• [Problem requirements]: Hand back the entries exactly as written, minus every picture.
··· Supplied material ···
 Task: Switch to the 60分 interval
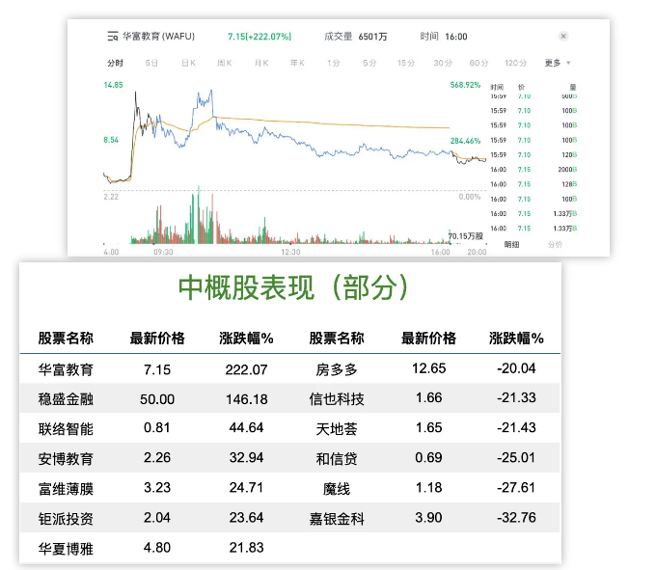478,64
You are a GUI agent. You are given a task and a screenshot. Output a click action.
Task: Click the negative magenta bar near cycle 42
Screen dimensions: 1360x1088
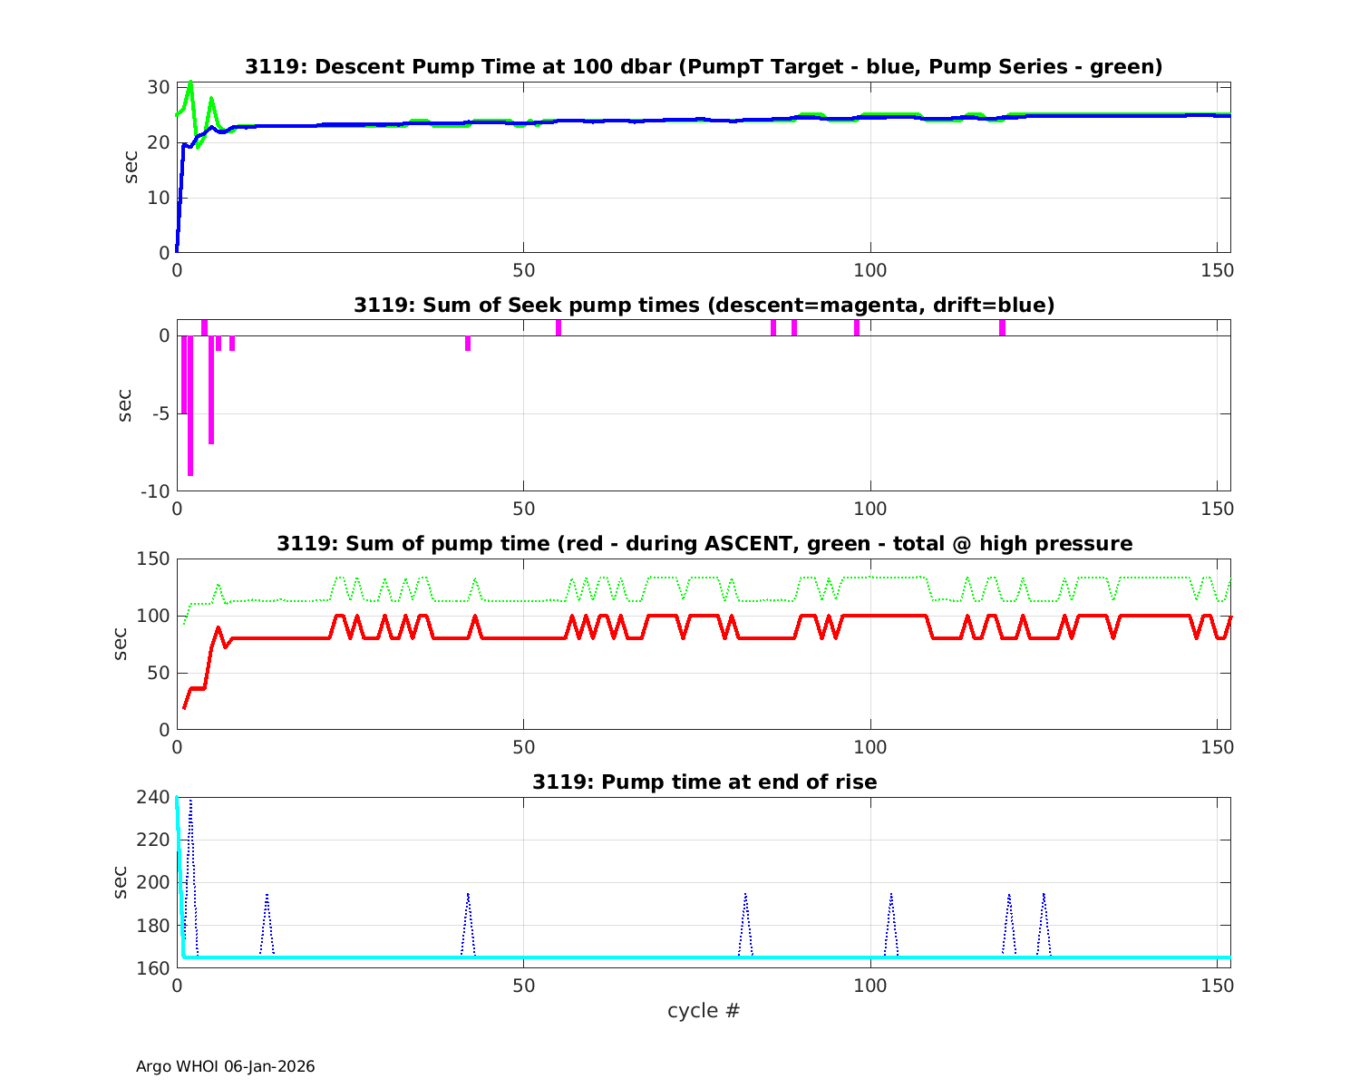click(x=468, y=343)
···
• [Exercise result]:
 Task: Switch to the 60分 interval
478,64
You are a GUI agent. You are given a task and a screenshot. Output a click action.
Task: Click the negative magenta bar near cycle 42
Screen dimensions: 1360x1088
click(x=468, y=343)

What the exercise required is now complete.